Foi um susto quando se viu no espelho e enxergou aquela novidade: inicialmente um pontinho vermelho. Pensou ser uma picada de muriçoca. Os dias foram passando e sentiu uma dor localizada na maçã do rosto. Era o aceno de que a puberdade batia à porta. Foi a mãe quem explicou do que se tratava. Uma espinha!

Devidamente orientada, não ousou espremer aquela erupção cutânea ou estaria fadada a ficar com um buraco enorme no rosto. Para dormir, experimentou deitar de barriga para cima, de modo a evitar que o peso do corpo esmagasse aquela protuberância indesejada. “E nunca mais tampa!”, repetia a matriarca.

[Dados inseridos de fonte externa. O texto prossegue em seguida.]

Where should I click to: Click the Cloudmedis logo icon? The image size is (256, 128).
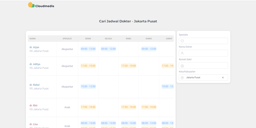tap(31, 5)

Tornou-se parte da rotina matinal acompanhar o desenvolvimento da espinha. Por dias seguidos, como que envergonhada, pareceu inerte. Deixou de crescer, mas também não diminuiu de tamanho. A menina ou a espinha?, o leitor poderia perguntar.

“Já é quase uma mocinha!”, passou a ouvir. O fato é que quando se é quase uma mocinha é péssimo ouvir isso. Parece uma sentença: Você não é mais criança, mas você não é dona do seu nariz. A penitência pelo pecado de crescer é não saber mais quem é. Você quita a pena quando entende que crescer e mudar fazem parte daquilo que nos molda ser quem somos. Compreender isso é a chave que nos liberta dos padrões impostos pelos outros.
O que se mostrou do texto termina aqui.